— Dataset records —
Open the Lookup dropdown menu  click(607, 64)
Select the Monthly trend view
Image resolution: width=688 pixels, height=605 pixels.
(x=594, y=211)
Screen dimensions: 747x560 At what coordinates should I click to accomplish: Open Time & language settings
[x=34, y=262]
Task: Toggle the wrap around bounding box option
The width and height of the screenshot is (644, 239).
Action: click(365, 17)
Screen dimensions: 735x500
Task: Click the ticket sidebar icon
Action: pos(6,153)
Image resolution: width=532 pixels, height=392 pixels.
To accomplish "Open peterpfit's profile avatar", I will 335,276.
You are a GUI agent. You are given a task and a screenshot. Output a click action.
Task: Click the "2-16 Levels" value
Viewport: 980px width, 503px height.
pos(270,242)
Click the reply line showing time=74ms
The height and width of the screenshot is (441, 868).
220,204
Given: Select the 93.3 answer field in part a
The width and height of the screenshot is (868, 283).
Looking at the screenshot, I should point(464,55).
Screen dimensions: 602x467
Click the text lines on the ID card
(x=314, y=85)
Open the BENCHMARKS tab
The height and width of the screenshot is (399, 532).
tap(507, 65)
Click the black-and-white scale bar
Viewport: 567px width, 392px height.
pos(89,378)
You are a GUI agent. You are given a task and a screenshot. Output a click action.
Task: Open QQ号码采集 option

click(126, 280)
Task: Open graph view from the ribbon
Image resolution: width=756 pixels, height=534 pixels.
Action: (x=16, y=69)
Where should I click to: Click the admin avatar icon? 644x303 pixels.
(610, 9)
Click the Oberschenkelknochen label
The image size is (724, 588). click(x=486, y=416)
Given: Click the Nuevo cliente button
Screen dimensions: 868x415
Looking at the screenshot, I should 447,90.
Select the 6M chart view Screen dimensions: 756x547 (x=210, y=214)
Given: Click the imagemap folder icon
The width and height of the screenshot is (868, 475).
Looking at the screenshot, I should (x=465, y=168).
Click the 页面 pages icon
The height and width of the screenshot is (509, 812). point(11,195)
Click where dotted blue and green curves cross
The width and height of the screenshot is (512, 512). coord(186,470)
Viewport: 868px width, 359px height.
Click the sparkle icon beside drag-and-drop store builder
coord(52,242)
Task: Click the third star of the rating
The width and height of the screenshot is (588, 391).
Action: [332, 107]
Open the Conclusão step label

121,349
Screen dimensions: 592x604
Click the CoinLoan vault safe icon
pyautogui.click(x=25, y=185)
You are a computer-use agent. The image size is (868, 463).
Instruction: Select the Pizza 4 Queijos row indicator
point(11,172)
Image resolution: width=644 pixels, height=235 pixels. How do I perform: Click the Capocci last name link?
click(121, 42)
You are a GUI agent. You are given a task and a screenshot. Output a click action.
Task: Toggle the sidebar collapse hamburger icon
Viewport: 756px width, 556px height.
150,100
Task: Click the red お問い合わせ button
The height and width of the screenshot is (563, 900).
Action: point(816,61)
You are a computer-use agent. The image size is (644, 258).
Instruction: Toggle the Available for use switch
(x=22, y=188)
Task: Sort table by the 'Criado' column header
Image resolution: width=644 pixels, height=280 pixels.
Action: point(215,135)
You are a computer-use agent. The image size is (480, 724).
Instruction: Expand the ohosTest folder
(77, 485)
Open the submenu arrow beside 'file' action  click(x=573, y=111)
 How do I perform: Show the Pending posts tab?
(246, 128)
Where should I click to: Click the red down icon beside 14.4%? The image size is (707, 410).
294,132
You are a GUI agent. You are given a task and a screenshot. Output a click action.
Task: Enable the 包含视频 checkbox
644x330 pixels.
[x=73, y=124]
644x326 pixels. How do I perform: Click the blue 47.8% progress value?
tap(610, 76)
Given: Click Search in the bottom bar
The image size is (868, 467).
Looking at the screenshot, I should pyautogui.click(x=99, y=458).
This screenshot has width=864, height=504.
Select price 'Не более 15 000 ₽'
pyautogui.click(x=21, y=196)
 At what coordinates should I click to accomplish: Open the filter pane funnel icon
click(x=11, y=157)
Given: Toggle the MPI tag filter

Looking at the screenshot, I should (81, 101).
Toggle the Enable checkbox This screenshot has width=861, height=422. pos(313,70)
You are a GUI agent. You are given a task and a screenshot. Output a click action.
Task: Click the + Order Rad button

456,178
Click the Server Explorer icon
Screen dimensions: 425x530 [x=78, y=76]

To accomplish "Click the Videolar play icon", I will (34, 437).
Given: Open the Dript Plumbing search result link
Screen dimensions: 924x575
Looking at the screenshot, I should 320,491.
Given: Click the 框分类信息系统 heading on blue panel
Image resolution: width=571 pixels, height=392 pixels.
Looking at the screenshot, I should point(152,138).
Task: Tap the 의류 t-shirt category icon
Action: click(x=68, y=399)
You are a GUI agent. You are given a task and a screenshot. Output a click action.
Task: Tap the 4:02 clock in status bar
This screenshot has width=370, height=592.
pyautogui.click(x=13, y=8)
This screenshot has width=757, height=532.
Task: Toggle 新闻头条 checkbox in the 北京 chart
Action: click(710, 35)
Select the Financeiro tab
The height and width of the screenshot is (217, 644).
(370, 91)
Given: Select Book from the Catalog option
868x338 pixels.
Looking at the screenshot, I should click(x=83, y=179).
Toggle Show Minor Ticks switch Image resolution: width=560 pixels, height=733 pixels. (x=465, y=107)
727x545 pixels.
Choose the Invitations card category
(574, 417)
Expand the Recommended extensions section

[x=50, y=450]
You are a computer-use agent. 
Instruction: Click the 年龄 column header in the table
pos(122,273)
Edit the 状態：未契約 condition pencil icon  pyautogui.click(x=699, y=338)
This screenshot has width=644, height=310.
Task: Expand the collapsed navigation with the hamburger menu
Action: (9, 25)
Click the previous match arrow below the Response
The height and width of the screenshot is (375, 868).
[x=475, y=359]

— Exercise objective —
Each entry above is to be copied out exactly.

— Exercise response —
Open the Lookup dropdown menu  click(607, 64)
Select the Monthly trend view
Image resolution: width=688 pixels, height=605 pixels.
(x=594, y=211)
Screen dimensions: 747x560 At what coordinates should I click to accomplish: Open Time & language settings
[x=34, y=262]
Task: Toggle the wrap around bounding box option
The width and height of the screenshot is (644, 239).
Action: click(365, 17)
Screen dimensions: 735x500
Task: Click the ticket sidebar icon
Action: pos(6,153)
Image resolution: width=532 pixels, height=392 pixels.
To accomplish "Open peterpfit's profile avatar", I will 335,276.
You are a GUI agent. You are given a task and a screenshot. Output a click action.
Task: Click the "2-16 Levels" value
Viewport: 980px width, 503px height.
pos(270,242)
Click the reply line showing time=74ms
The height and width of the screenshot is (441, 868).
220,204
Given: Select the 93.3 answer field in part a
The width and height of the screenshot is (868, 283).
Looking at the screenshot, I should point(464,55).
Screen dimensions: 602x467
Click the text lines on the ID card
(x=314, y=85)
Open the BENCHMARKS tab
The height and width of the screenshot is (399, 532).
tap(507, 65)
Click the black-and-white scale bar
Viewport: 567px width, 392px height.
pos(89,378)
You are a GUI agent. You are given a task and a screenshot. Output a click action.
Task: Open QQ号码采集 option

click(126, 280)
Task: Open graph view from the ribbon
Image resolution: width=756 pixels, height=534 pixels.
Action: (x=16, y=69)
Where should I click to: Click the admin avatar icon? 644x303 pixels.
(610, 9)
Click the Oberschenkelknochen label
The image size is (724, 588). click(x=486, y=416)
Given: Click the Nuevo cliente button
Screen dimensions: 868x415
Looking at the screenshot, I should 447,90.
Select the 6M chart view Screen dimensions: 756x547 (x=210, y=214)
Given: Click the imagemap folder icon
The width and height of the screenshot is (868, 475).
Looking at the screenshot, I should (x=465, y=168).
Click the 页面 pages icon
The height and width of the screenshot is (509, 812). point(11,195)
Click where dotted blue and green curves cross
The width and height of the screenshot is (512, 512). coord(186,470)
Viewport: 868px width, 359px height.
Click the sparkle icon beside drag-and-drop store builder
coord(52,242)
Task: Click the third star of the rating
The width and height of the screenshot is (588, 391).
Action: [332, 107]
Open the Conclusão step label

121,349
Screen dimensions: 592x604
Click the CoinLoan vault safe icon
pyautogui.click(x=25, y=185)
You are a computer-use agent. The image size is (868, 463).
Instruction: Select the Pizza 4 Queijos row indicator
point(11,172)
Image resolution: width=644 pixels, height=235 pixels. How do I perform: Click the Capocci last name link?
click(121, 42)
You are a GUI agent. You are given a task and a screenshot. Output a click action.
Task: Toggle the sidebar collapse hamburger icon
Viewport: 756px width, 556px height.
150,100
Task: Click the red お問い合わせ button
The height and width of the screenshot is (563, 900).
Action: point(816,61)
You are a computer-use agent. The image size is (644, 258).
Instruction: Toggle the Available for use switch
(x=22, y=188)
Task: Sort table by the 'Criado' column header
Image resolution: width=644 pixels, height=280 pixels.
Action: point(215,135)
You are a computer-use agent. The image size is (480, 724).
Instruction: Expand the ohosTest folder
(77, 485)
Open the submenu arrow beside 'file' action  click(x=573, y=111)
 How do I perform: Show the Pending posts tab?
(246, 128)
Where should I click to: Click the red down icon beside 14.4%? The image size is (707, 410).
294,132
You are a GUI agent. You are given a task and a screenshot. Output a click action.
Task: Enable the 包含视频 checkbox
644x330 pixels.
[x=73, y=124]
644x326 pixels. How do I perform: Click the blue 47.8% progress value?
tap(610, 76)
Given: Click Search in the bottom bar
The image size is (868, 467).
Looking at the screenshot, I should pyautogui.click(x=99, y=458).
This screenshot has width=864, height=504.
Select price 'Не более 15 000 ₽'
pyautogui.click(x=21, y=196)
 At what coordinates should I click to accomplish: Open the filter pane funnel icon
click(x=11, y=157)
Given: Toggle the MPI tag filter

Looking at the screenshot, I should (81, 101).
Toggle the Enable checkbox This screenshot has width=861, height=422. pos(313,70)
You are a GUI agent. You are given a task and a screenshot. Output a click action.
Task: Click the + Order Rad button

456,178
Click the Server Explorer icon
Screen dimensions: 425x530 [x=78, y=76]

To accomplish "Click the Videolar play icon", I will (34, 437).
Given: Open the Dript Plumbing search result link
Screen dimensions: 924x575
Looking at the screenshot, I should 320,491.
Given: Click the 框分类信息系统 heading on blue panel
Image resolution: width=571 pixels, height=392 pixels.
Looking at the screenshot, I should point(152,138).
Task: Tap the 의류 t-shirt category icon
Action: click(x=68, y=399)
You are a GUI agent. You are given a task and a screenshot. Output a click action.
Task: Tap the 4:02 clock in status bar
This screenshot has width=370, height=592.
pyautogui.click(x=13, y=8)
This screenshot has width=757, height=532.
Task: Toggle 新闻头条 checkbox in the 北京 chart
Action: click(710, 35)
Select the Financeiro tab
The height and width of the screenshot is (217, 644).
(370, 91)
Given: Select Book from the Catalog option
868x338 pixels.
Looking at the screenshot, I should click(x=83, y=179).
Toggle Show Minor Ticks switch Image resolution: width=560 pixels, height=733 pixels. (x=465, y=107)
727x545 pixels.
Choose the Invitations card category
(574, 417)
Expand the Recommended extensions section

[x=50, y=450]
You are a computer-use agent. 
Instruction: Click the 年龄 column header in the table
pos(122,273)
Edit the 状態：未契約 condition pencil icon  pyautogui.click(x=699, y=338)
This screenshot has width=644, height=310.
Task: Expand the collapsed navigation with the hamburger menu
Action: (9, 25)
Click the previous match arrow below the Response
The height and width of the screenshot is (375, 868).
[x=475, y=359]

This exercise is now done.